Just like there’s a honeymoon period for newlyweds, there’s a timeline in homeownership when the giddiness fades into reality. The house is yours and so are the problems that creep up on you like a slow leak.
I was sitting in my own kitchen years ago when I noticed a piece of drywall tape up high in the corner that had pealed loose where the wall meets the ceiling. “That’s weird,” I thought. I drank my coffee and went on to work.
Weeks went by and nothing changed. Just a little one-inch spot at the edge of the tape that had curled back on itself. One evening during supper, we were having a gully-washer of a rain and I happened to see a water droplet slowly sliding down the wall in that corner.
This is not good. I hate leaks because you have no idea where it’s coming from. Water is like that. It follows a path and it’s near impossible to determine where that path starts.
Once my daughter and son-in-law realized something bigger was going on, they contacted the home warranty folks. They turned them down. They got a plumber to come out and locate the leak. He put taped on the bedroom closet wall where he said the leak was coming from. He wrote a report that said the damage was the result of a leak that had been “going on for some time.” The homeowner’s insurance took that phrase as an opportunity to deny coverage.
Welcome to the harsh realities of the adult world of owning your first home.
I have wanted to step in and help ever since I heard they were having problems. But I hold back. “How else are they going to get life experience,” I keep telling myself. There is such a thing as too much dad. This is their home. The guy who married my daughter is the man of the house. He owns this not me. I can’t just barge in and take over.
They have called me for advice, which is what dads are for. I’ve done a lot of that through the years. Everything from tires to screw drivers. Car insurance to job interviews. Grilling burgers to leaky faucets.
The biggest issue is that the leak is still active. Every day while dealing with a thousand phone calls to try and get something done to fix the problem, they are sucking up five to six gallons of water with the wet vac in the evenings. Work all day, spend time with the two girls, one an infant. Cook supper. Clean the kitchen. Homework and baths. Then suck up water.
When their insurance agent told them that this was not an justifiable claim, I couldn’t stand it any longer.
“I’m coming down tonight to take a look and see it there’s anything I can do help.” Spoken like a dad.
They gave me a coffee mug not too long ago that defines my role. It made me swell with an embarrassing sense of pride. It says on the side, “Calm down. Grandpa can fix it.” It’s like a badge of honor.
This is why I am slopping around on wet carpet. I have no idea what I’m about to get into, but this has gone on long enough. I have my drywall saw in hand. Old school wooden handle with the narrow blade and sharp teeth.
“Where’d the guy mark the wall?” There’s a calm quiet in the house as our hero heads down the hallway.
“It’s on our closet wall behind the master bath.”
I walk into the closet.
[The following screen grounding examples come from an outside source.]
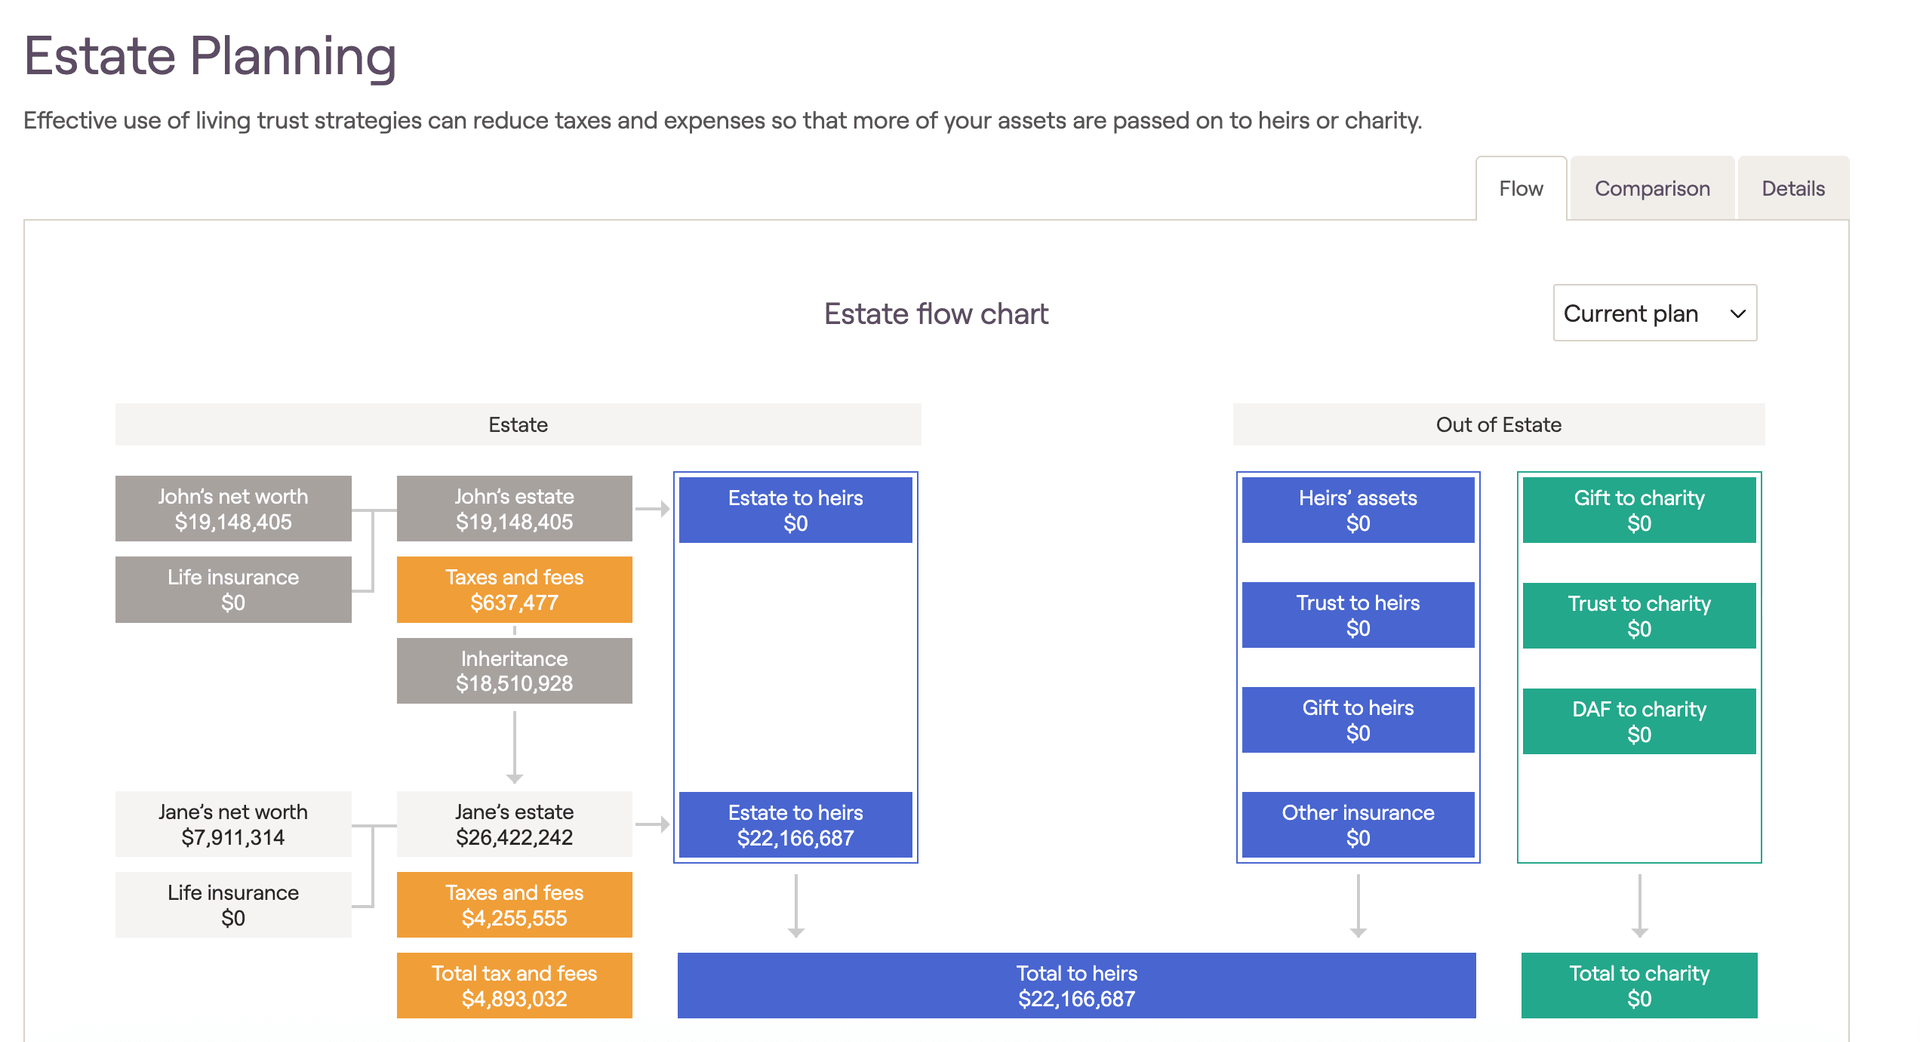The width and height of the screenshot is (1920, 1042).
Task: Select John's Taxes and fees $637,477 box
Action: (x=514, y=590)

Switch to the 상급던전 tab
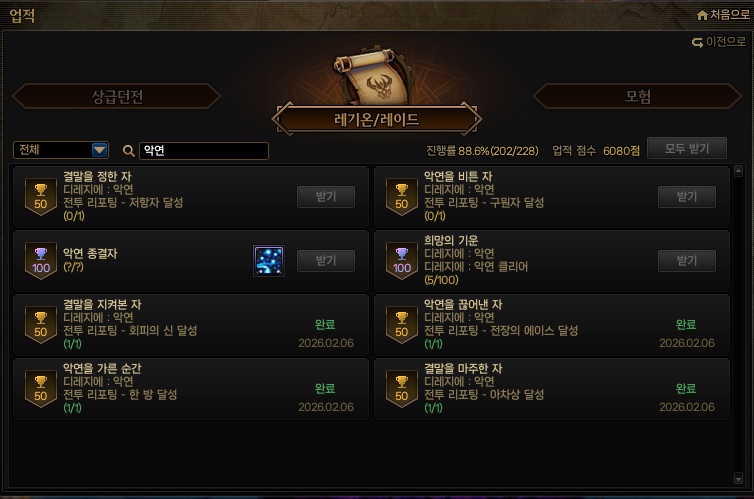click(117, 96)
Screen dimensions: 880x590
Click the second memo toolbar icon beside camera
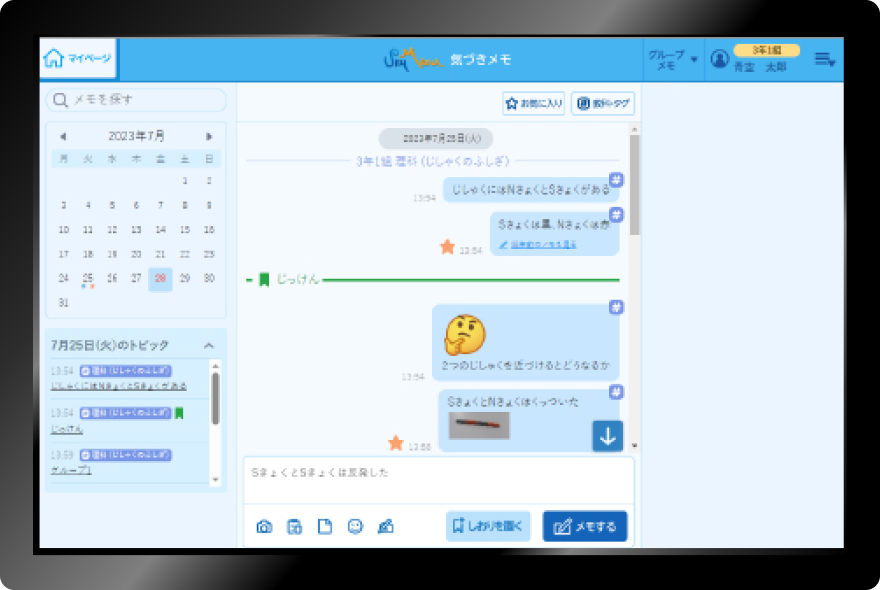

Squish. Squish. “Man this is really wet in here.”
“No kidding. That’s what I’ve been talking about.” My daughter is trying really hard to hold it together.
I cut out a small hole in the wall the size of a paperback book. Dry as a bone in there. I cut a second hole. Some water, but no visible leak. I cut a third hole, this time way out of bounds where the guy had marked the wall. Dry again. But my knees in the carpet are wet.
I can see pipe in all three holes. This new-fangled flex-pipe. No copper. No PVC. And no sign of the leak. If only I could sweat a line or glue up a new fitting. But my hope of being any immediate help to them is going up in flames.
“You got a plumber scheduled to come out tomorrow, right?”
“Yes sir, sure do.”
“Good. Don’t cancel that appointment.”
Turns out there’s major work to be done. A leak in the slab somewhere, which is just horrible for them. This is not the experience I was hoping they would have to learn. But I know they’ll be fine once it’s all over. People have suffered worse.
Wish I could say the same for me.
I may have to give back my coffee mug.